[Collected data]
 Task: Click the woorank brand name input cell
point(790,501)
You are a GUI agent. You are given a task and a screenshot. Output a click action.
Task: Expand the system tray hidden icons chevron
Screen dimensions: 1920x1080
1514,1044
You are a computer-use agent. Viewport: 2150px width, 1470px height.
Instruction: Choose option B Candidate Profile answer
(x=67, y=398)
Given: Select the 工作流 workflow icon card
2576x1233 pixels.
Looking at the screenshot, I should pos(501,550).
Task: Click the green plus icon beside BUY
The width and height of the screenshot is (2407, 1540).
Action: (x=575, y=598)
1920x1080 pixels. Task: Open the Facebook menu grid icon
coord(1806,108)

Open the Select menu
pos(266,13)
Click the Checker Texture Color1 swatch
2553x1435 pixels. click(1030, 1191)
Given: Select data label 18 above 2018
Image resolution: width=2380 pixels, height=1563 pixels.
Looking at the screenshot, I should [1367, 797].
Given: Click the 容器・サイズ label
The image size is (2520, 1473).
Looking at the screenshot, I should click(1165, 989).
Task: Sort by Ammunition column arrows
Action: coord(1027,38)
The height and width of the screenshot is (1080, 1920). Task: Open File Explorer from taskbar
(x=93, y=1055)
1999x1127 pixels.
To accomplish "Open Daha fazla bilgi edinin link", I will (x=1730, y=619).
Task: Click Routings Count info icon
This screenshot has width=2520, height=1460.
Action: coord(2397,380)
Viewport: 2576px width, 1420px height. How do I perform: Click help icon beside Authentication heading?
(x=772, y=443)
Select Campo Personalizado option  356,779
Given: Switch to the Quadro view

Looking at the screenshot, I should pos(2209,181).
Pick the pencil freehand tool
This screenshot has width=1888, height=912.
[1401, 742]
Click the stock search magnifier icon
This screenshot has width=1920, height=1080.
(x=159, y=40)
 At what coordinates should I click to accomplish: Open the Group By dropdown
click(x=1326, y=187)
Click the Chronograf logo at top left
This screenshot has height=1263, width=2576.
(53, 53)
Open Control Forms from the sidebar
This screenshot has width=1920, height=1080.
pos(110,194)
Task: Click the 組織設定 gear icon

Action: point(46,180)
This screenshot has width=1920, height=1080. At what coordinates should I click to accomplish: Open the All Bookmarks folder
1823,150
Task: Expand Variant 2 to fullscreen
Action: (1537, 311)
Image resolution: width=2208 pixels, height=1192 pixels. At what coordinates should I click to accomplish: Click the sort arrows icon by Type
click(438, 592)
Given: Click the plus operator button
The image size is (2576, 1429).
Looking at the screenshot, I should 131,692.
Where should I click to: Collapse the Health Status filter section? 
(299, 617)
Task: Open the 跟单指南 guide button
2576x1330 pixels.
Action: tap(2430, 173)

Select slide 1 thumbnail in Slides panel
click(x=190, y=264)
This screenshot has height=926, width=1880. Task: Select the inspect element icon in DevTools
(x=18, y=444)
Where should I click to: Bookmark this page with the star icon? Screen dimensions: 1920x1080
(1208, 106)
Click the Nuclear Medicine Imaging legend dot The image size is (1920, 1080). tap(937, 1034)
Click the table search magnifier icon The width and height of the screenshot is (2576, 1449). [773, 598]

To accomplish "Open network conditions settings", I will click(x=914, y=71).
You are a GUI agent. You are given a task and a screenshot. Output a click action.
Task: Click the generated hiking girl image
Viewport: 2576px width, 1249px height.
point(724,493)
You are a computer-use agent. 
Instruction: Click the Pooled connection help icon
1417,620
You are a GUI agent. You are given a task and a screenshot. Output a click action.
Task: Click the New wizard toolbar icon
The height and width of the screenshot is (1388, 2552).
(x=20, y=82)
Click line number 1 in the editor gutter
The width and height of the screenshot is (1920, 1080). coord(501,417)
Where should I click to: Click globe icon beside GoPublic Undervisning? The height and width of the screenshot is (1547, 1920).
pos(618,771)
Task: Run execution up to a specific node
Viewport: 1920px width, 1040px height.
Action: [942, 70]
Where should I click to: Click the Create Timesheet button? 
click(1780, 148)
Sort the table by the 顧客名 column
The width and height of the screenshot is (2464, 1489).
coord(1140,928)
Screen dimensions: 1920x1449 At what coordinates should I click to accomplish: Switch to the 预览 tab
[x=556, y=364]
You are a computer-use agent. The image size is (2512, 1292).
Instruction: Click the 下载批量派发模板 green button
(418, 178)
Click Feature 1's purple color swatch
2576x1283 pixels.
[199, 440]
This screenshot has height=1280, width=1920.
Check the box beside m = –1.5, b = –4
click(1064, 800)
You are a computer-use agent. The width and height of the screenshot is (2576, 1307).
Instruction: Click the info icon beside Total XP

## Task instructions
Reproduce the data shown above in its entirety, keeping each word as it is.

## Exercise solution
 Task: Click the woorank brand name input cell
point(790,501)
You are a GUI agent. You are given a task and a screenshot. Output a click action.
Task: Expand the system tray hidden icons chevron
Screen dimensions: 1920x1080
1514,1044
You are a computer-use agent. Viewport: 2150px width, 1470px height.
Instruction: Choose option B Candidate Profile answer
(x=67, y=398)
Given: Select the 工作流 workflow icon card
2576x1233 pixels.
Looking at the screenshot, I should pos(501,550).
Task: Click the green plus icon beside BUY
The width and height of the screenshot is (2407, 1540).
Action: (x=575, y=598)
1920x1080 pixels. Task: Open the Facebook menu grid icon
coord(1806,108)

Open the Select menu
pos(266,13)
Click the Checker Texture Color1 swatch
2553x1435 pixels. click(1030, 1191)
Given: Select data label 18 above 2018
Image resolution: width=2380 pixels, height=1563 pixels.
Looking at the screenshot, I should [1367, 797].
Given: Click the 容器・サイズ label
The image size is (2520, 1473).
Looking at the screenshot, I should click(1165, 989).
Task: Sort by Ammunition column arrows
Action: coord(1027,38)
The height and width of the screenshot is (1080, 1920). Task: Open File Explorer from taskbar
(x=93, y=1055)
1999x1127 pixels.
To accomplish "Open Daha fazla bilgi edinin link", I will (x=1730, y=619).
Task: Click Routings Count info icon
This screenshot has width=2520, height=1460.
Action: coord(2397,380)
Viewport: 2576px width, 1420px height. How do I perform: Click help icon beside Authentication heading?
(x=772, y=443)
Select Campo Personalizado option  356,779
Given: Switch to the Quadro view

Looking at the screenshot, I should pos(2209,181).
Pick the pencil freehand tool
This screenshot has width=1888, height=912.
[1401, 742]
Click the stock search magnifier icon
This screenshot has width=1920, height=1080.
(x=159, y=40)
 At what coordinates should I click to accomplish: Open the Group By dropdown
click(x=1326, y=187)
Click the Chronograf logo at top left
This screenshot has height=1263, width=2576.
(53, 53)
Open Control Forms from the sidebar
This screenshot has width=1920, height=1080.
pos(110,194)
Task: Click the 組織設定 gear icon

Action: point(46,180)
This screenshot has width=1920, height=1080. At what coordinates should I click to accomplish: Open the All Bookmarks folder
1823,150
Task: Expand Variant 2 to fullscreen
Action: (1537, 311)
Image resolution: width=2208 pixels, height=1192 pixels. At what coordinates should I click to accomplish: Click the sort arrows icon by Type
click(438, 592)
Given: Click the plus operator button
The image size is (2576, 1429).
Looking at the screenshot, I should 131,692.
Where should I click to: Collapse the Health Status filter section? 
(299, 617)
Task: Open the 跟单指南 guide button
2576x1330 pixels.
Action: tap(2430, 173)

Select slide 1 thumbnail in Slides panel
click(x=190, y=264)
This screenshot has height=926, width=1880. Task: Select the inspect element icon in DevTools
(x=18, y=444)
Where should I click to: Bookmark this page with the star icon? Screen dimensions: 1920x1080
(1208, 106)
Click the Nuclear Medicine Imaging legend dot The image size is (1920, 1080). tap(937, 1034)
Click the table search magnifier icon The width and height of the screenshot is (2576, 1449). [773, 598]

To accomplish "Open network conditions settings", I will click(x=914, y=71).
You are a GUI agent. You are given a task and a screenshot. Output a click action.
Task: Click the generated hiking girl image
Viewport: 2576px width, 1249px height.
point(724,493)
You are a computer-use agent. 
Instruction: Click the Pooled connection help icon
1417,620
You are a GUI agent. You are given a task and a screenshot. Output a click action.
Task: Click the New wizard toolbar icon
The height and width of the screenshot is (1388, 2552).
(x=20, y=82)
Click line number 1 in the editor gutter
The width and height of the screenshot is (1920, 1080). coord(501,417)
Where should I click to: Click globe icon beside GoPublic Undervisning? The height and width of the screenshot is (1547, 1920).
pos(618,771)
Task: Run execution up to a specific node
Viewport: 1920px width, 1040px height.
Action: [942, 70]
Where should I click to: Click the Create Timesheet button? 
click(1780, 148)
Sort the table by the 顧客名 column
The width and height of the screenshot is (2464, 1489).
coord(1140,928)
Screen dimensions: 1920x1449 At what coordinates should I click to accomplish: Switch to the 预览 tab
[x=556, y=364]
You are a computer-use agent. The image size is (2512, 1292).
Instruction: Click the 下载批量派发模板 green button
(418, 178)
Click Feature 1's purple color swatch
2576x1283 pixels.
[199, 440]
This screenshot has height=1280, width=1920.
Check the box beside m = –1.5, b = –4
click(1064, 800)
You are a computer-use agent. The width and height of the screenshot is (2576, 1307).
Instruction: Click the info icon beside Total XP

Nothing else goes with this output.